Render everything from the start of the records down to the line that contains "[x=1149, y=631]" as a Markdown table with the columns Number and Content, giving each line a row number and leaving out blank lines and the pictures.

## [Data supplied]
* begin *

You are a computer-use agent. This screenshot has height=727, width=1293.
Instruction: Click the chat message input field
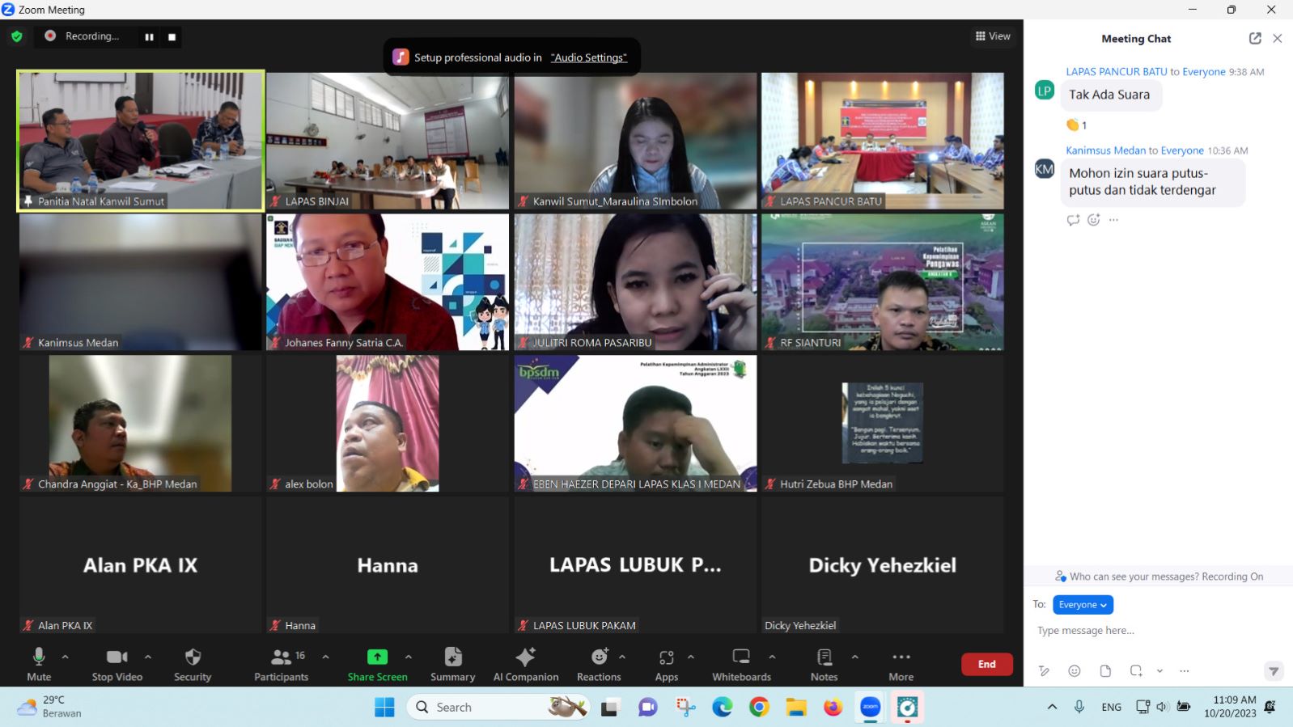[x=1149, y=631]
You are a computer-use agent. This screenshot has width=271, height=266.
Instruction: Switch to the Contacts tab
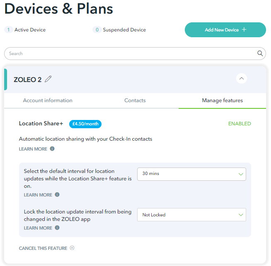(x=135, y=101)

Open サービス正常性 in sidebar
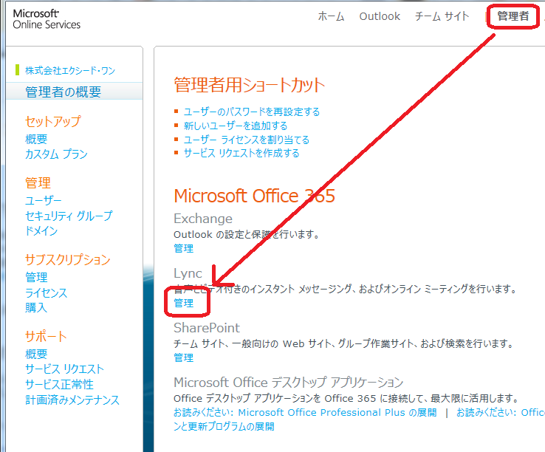click(x=59, y=385)
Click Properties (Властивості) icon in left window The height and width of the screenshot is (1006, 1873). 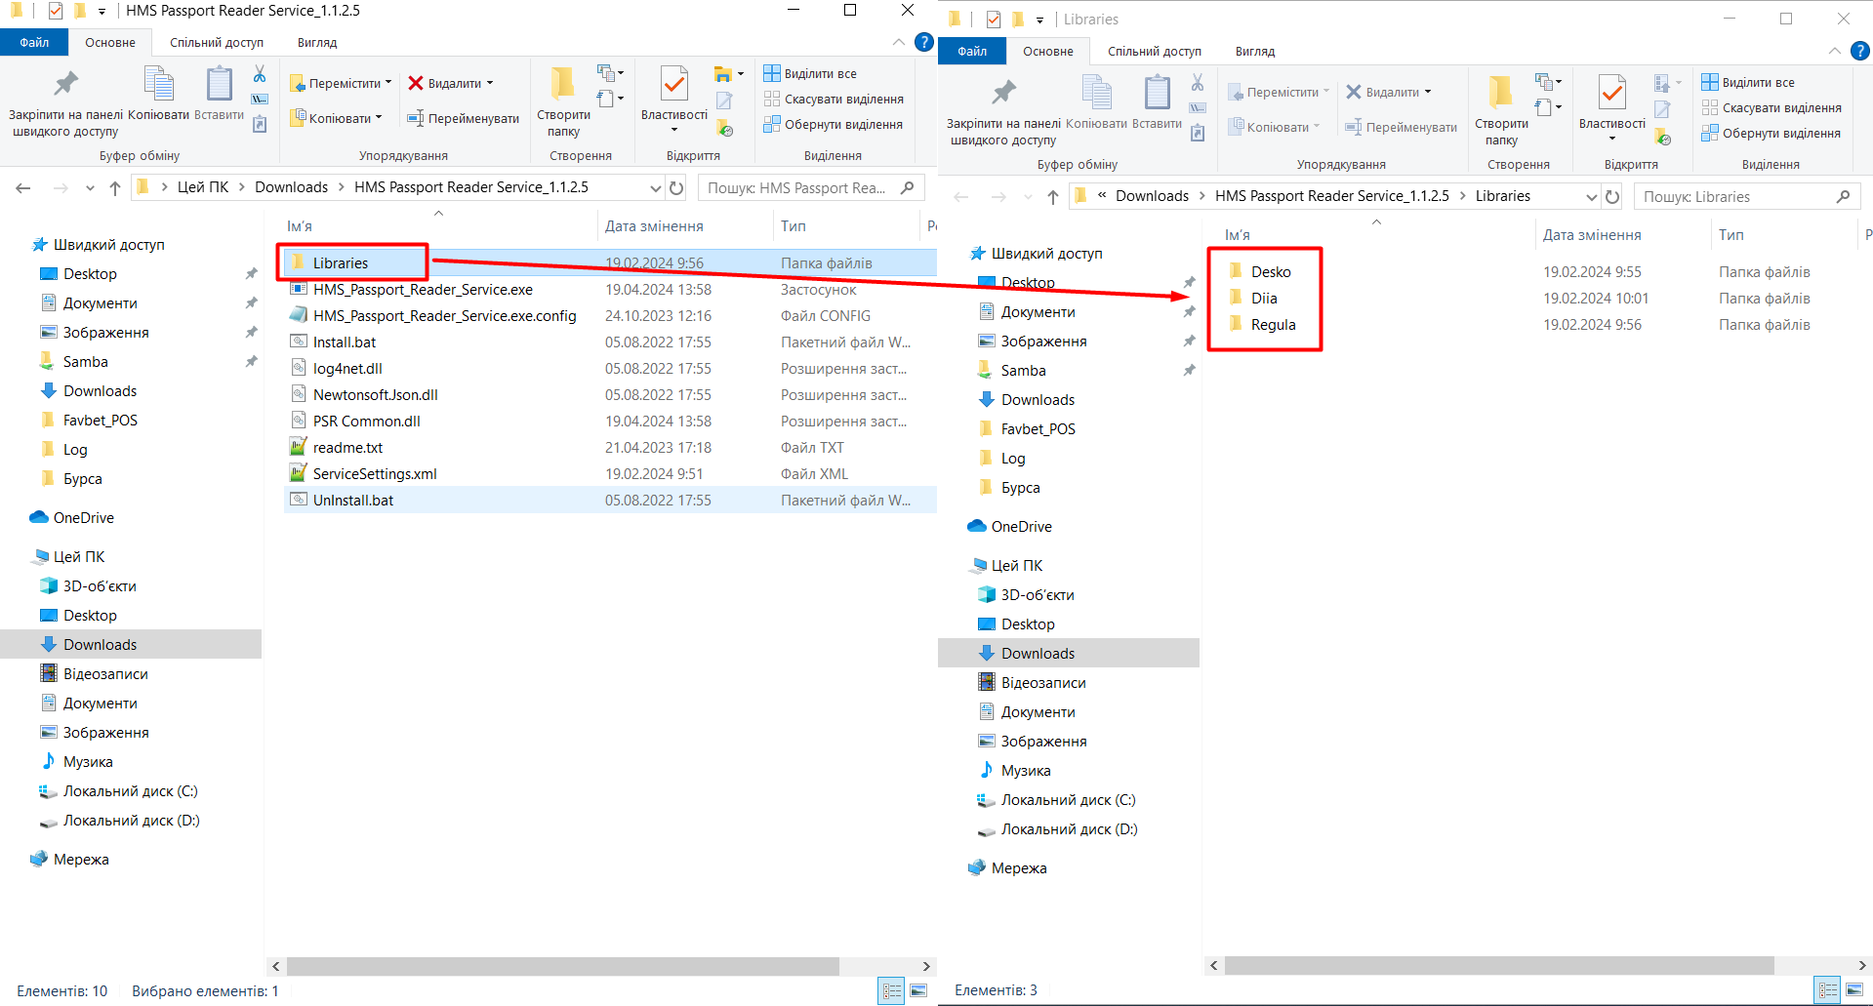point(673,86)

* end *

## [Complete response]
| Number | Content |
|---|---|
| 1 | You are a computer-use agent. This screenshot has height=727, width=1293. |
| 2 | Instruction: Click the chat message input field |
| 3 | [x=1149, y=631] |